Fem Feels … on dreaming

It’s 05.09, I woke up thirty minutes ago. For a few days now I have been able to manage six hours of unbroken continuous sleep. I think this is good. I think this is my limit, with the eight hours a night during lockdown a fluke and the nights of severely broken snatches of sleep a sign of total hormone disruption. It no longer stresses me out.

As part of my new volunteer role I have to introduce myself, say something interesting and give my motivations for being a volunteer. I usually freeze when I meet new people or have to do this and I do not know why. I am an extremely confident communicator in all matters except myself so the dreaded interesting icebreaker sends me into a panic.

When you are ill life is all about boxes and labels. Some are for diagnosis; some for medication, therapy, capability etc. My blog is the only place I have that has no label. It is not for information, for a continuous storyline or your entertainment.
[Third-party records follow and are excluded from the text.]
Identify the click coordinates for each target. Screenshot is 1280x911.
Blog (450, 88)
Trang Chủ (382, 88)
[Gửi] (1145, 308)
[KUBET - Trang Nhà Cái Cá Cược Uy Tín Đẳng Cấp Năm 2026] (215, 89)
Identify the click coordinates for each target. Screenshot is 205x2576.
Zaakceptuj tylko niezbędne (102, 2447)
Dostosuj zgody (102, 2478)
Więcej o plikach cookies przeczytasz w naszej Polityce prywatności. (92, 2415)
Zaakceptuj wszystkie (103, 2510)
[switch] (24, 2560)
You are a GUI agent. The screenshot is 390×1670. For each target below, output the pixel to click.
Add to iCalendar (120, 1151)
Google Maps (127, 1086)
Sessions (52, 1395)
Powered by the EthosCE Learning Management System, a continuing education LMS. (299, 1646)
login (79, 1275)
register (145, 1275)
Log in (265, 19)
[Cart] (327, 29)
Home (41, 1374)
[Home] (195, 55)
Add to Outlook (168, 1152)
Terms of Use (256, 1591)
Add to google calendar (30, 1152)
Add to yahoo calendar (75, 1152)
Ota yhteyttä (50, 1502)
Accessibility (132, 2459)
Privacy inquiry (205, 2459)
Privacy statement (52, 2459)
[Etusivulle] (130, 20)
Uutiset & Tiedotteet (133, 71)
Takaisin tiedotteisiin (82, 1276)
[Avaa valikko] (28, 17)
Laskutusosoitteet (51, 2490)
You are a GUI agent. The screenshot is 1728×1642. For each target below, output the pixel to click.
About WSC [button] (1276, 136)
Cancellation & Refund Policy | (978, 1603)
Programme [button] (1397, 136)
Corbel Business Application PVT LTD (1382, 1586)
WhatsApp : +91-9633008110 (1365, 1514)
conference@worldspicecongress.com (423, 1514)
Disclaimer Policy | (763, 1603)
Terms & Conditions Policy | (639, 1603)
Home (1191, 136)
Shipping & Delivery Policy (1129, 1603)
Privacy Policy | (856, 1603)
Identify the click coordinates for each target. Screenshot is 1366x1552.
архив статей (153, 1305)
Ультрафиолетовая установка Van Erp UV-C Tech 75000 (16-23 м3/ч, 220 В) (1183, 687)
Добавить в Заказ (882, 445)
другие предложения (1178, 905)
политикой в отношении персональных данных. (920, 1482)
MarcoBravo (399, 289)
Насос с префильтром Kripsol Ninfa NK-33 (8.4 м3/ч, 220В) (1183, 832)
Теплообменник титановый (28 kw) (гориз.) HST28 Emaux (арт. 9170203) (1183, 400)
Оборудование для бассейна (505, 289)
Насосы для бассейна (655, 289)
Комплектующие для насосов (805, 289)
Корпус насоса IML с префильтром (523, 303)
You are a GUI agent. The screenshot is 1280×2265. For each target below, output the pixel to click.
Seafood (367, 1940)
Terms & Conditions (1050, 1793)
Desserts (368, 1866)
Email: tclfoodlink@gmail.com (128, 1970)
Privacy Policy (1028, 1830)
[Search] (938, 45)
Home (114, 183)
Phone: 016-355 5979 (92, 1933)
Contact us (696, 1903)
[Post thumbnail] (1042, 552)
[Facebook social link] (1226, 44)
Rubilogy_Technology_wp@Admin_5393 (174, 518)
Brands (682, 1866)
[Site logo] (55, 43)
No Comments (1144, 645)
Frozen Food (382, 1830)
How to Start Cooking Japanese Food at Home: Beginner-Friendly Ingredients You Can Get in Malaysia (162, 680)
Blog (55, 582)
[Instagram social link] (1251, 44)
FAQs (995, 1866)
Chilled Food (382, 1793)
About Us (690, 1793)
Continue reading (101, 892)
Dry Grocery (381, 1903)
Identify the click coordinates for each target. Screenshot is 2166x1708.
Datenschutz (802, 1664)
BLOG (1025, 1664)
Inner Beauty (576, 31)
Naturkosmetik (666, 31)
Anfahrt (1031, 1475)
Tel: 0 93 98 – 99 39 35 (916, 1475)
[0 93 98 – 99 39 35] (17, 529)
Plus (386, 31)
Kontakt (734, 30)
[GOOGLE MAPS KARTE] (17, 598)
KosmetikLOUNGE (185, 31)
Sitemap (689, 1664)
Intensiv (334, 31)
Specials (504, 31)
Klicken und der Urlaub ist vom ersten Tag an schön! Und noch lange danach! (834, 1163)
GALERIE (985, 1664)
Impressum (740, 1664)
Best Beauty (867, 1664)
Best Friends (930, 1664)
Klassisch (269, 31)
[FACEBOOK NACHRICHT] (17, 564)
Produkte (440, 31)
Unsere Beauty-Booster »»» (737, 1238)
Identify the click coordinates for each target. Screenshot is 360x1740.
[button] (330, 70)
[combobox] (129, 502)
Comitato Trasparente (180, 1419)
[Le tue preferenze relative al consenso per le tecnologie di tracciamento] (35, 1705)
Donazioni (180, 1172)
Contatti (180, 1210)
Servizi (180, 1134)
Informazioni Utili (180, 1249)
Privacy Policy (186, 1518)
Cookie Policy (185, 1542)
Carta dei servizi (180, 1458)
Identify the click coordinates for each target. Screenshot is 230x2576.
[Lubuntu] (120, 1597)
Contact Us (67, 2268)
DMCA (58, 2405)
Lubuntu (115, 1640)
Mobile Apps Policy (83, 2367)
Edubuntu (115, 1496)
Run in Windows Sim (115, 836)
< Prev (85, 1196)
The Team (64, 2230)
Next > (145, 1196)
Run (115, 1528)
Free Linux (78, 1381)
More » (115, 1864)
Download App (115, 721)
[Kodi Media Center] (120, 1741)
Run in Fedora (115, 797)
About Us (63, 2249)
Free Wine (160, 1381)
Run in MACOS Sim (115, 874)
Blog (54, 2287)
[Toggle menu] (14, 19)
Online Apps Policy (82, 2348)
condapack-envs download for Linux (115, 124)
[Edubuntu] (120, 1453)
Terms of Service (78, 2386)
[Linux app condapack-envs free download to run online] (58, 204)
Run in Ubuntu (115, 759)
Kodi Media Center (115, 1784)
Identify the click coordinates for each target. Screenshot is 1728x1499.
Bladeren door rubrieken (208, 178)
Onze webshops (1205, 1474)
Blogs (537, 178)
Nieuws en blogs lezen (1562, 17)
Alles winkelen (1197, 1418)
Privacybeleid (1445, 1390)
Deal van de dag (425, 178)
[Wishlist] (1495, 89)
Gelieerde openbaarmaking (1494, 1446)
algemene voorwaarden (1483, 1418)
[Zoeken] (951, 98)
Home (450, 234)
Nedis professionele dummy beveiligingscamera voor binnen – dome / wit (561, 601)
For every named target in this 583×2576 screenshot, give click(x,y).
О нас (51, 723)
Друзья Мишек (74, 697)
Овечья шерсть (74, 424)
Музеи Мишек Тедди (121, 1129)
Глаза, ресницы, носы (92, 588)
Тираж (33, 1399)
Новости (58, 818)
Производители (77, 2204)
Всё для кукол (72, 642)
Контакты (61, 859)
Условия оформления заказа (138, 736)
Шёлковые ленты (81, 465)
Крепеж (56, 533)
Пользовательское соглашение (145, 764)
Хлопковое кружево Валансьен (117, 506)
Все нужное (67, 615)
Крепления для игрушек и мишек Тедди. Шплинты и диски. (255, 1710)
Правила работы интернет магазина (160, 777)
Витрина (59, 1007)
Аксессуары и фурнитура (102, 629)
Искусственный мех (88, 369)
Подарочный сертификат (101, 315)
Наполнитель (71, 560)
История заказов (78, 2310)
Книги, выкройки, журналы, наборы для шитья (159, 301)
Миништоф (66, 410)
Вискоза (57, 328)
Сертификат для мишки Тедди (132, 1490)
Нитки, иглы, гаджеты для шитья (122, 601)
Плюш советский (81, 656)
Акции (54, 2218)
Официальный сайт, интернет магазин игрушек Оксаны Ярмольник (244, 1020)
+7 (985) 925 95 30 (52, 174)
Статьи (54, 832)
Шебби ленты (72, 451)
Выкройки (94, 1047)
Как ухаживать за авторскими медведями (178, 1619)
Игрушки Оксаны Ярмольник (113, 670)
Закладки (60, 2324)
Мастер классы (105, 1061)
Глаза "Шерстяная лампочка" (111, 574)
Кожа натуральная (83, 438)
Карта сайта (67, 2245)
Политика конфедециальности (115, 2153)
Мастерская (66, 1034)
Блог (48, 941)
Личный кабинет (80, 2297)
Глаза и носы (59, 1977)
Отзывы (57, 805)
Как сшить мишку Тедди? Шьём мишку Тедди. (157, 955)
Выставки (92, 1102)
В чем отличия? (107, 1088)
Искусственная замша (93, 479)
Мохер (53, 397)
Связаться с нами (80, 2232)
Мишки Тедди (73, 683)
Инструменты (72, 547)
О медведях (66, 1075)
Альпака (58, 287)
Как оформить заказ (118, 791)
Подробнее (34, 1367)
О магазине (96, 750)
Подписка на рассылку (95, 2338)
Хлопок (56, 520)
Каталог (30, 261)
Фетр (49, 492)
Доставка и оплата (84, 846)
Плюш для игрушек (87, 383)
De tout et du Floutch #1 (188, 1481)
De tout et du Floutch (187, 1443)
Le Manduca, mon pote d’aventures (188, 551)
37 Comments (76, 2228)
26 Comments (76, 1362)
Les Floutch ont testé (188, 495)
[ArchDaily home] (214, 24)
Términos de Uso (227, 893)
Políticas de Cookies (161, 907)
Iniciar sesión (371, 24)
It is a place to help me understand myself through the art of writing.

I think one of my biggest fears was/is that strangers would want to read my writing and judge me negatively, so, although I can proudly introduce myself as a writer or blogger I also prepare to say no. “No, you cannot read it as it is private, however I can help you create your own if you like.” I am new to the power of saying no but no I must until I am ready. Helen taught me this and I can confidently say it whilst breathing out the nervous butterflies.

On a zoom meet up last night I develop my response further and a whole new narrative espoused. I introduced myself as a writer who each morning wrote up their dreams and I told the group that I did this not only because they made fascinating stories but also as I am grateful for having reached REM sleep. The proverbial lightbulb lit up.

I began this blog as I had life-shattering insomnia and had recently begun medication that induced night terrors. I wanted to document my experiences so that anyone who needed reassurance for their own painful existence could find it. This is the same reason I volunteer, so that anyone who needs help or a friendly ear can have one.

By the end of the zoom chat I knew something had changed and I felt extremely confident. I now had something interesting to say about myself without feeling exposed and vulnerable and my motivations are clear.

I can talk about grief, mental health, mindfulness, creating, crafting, storytelling, shit poetry attempts, endometriosis, undiagnosis, insomnia, loneliness or Carl Jung’s dream key anytime – but; do you remember the dream with the publishers? Those Angels were absolutely right. I could write a book about my dreams and who knows, maybe someday I will. Until then I will keep sharing my experiences and continue to write up my dreams until they come true.

4 thoughts on “Fem Feels … on dreaming

    • The more I dream and write them up the better and clearer they become.
      A type of analysis takes place and I can link them to other memories or experiences.

      I love dreaming and having another world to live in. I’m a different person there so I wondered if that’s why I put so much emphasis on recording them – because I like to escape my reality?

      I can hear Carl Jung now – ‘why do you think this is so?’
      And that’s where the analysis comes in. It is not having insomnia. It is not having the health problems that are linked to poor sleep etc. It’s dreaming that someone loves me … doesn’t take a rocket scientist to work it out!